▶ [Task objective]
Print every record below exactly as it stands.

====================

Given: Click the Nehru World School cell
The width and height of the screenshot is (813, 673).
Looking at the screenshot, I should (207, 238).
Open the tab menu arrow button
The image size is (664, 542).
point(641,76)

====================

▶ [Expected answer]
Given: Click the Nehru World School cell
The width and height of the screenshot is (813, 673).
Looking at the screenshot, I should (207, 238).
Open the tab menu arrow button
The image size is (664, 542).
point(641,76)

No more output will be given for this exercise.